*Task details:*
Answer these questions using the text below about a book on Landon's furniture:
1. In what style is Seven Hearths built?
2. In what year did Meiller meet Landon, and at what kind of event?
3. Where did the nation's last Liberty Tree stand?

*Source text:*
***

The book focuses primarily on Landon's home, Seven Hearths, the Queen Anne-style house he built in the mid-1970s, and the workshop adjacent to it on Quaker State Road, just north of Montoursville in Fairfield Township.
It contains photographs of Landon, the hand-crafted furniture and furnishings produced by Landon, and the tools with which he built them.
Each photographed piece is accompanied by a short story or caption, the era of the historic piece it represents, and sometimes, a photograph of the original historic piece from which it was patterned. An occasional anecdote - an observation by Meiller or a quote from Landon himself - is included.
Also shown are special projects, such as Landon's Liberty Tree Eagle, made from wood salvaged from the nation's last Liberty Tree - which stood on the campus of St. John's College in Annapolis, Md. - and a reproduction of President George Washington's "Rising Sun" chair, which the first president sat on during the Constitutional Convention of 1787.
The seeds for the book were planted when Meiller met Landon in 1997 when he was a guest speaker at a meeting of the Rochester Woodworkers Society in Rochester, N.Y.
Landon's talk made an impression on Meiller and several years later, when several members of the society decided to take a workshop taught by Landon at the Olde Mill Cabinet Shoppe in York, Pa., he took the class, too.

***

*Stored rows:*
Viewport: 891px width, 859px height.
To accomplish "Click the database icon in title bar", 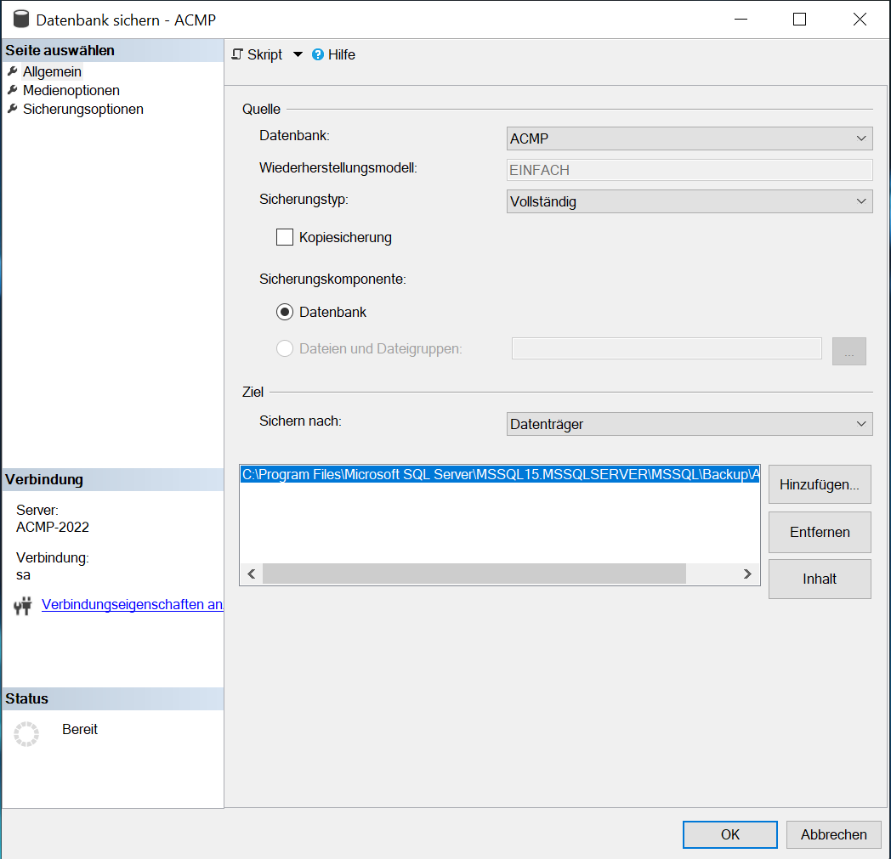I will point(21,20).
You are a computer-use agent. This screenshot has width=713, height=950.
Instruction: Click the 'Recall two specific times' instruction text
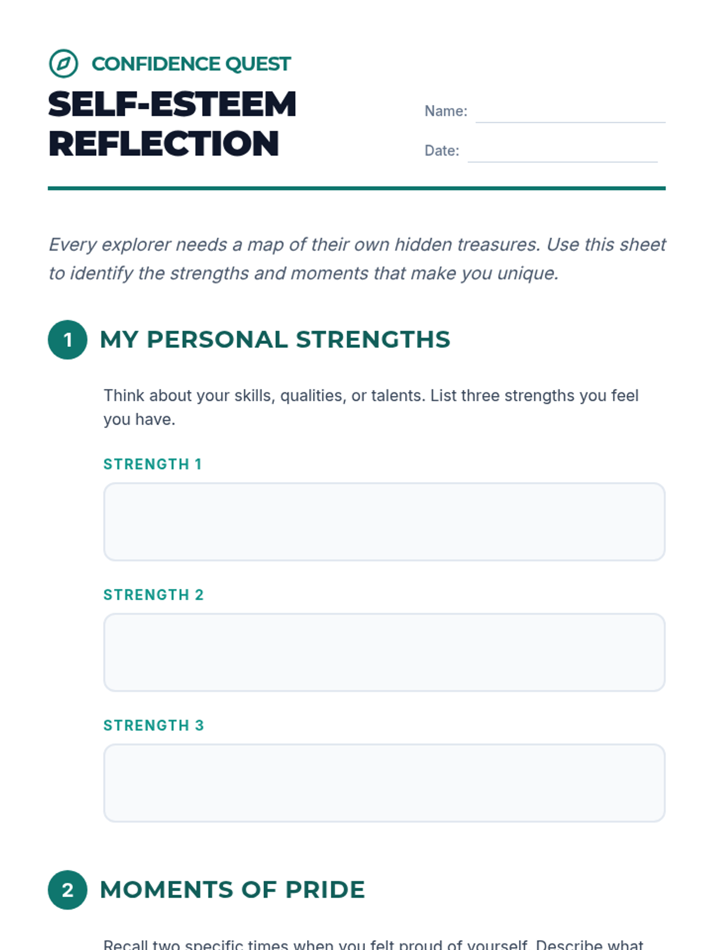tap(374, 944)
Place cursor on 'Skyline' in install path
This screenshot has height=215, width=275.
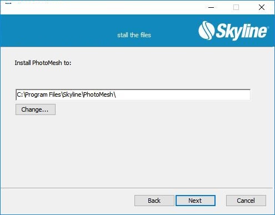tap(72, 95)
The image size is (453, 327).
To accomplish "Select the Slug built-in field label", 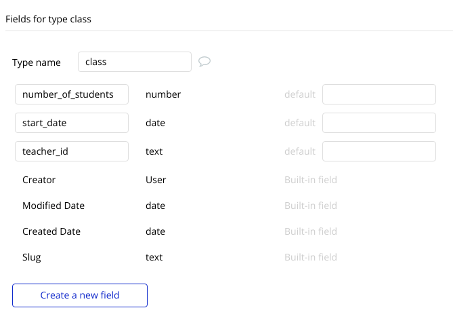I will coord(32,257).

***

*Task response:*
1. Queen Anne style.
2. In 1997, at a meeting of the Rochester Woodworkers Society in Rochester, N.Y., where Landon was a guest speaker.
3. On the campus of St. John's College in Annapolis, Md.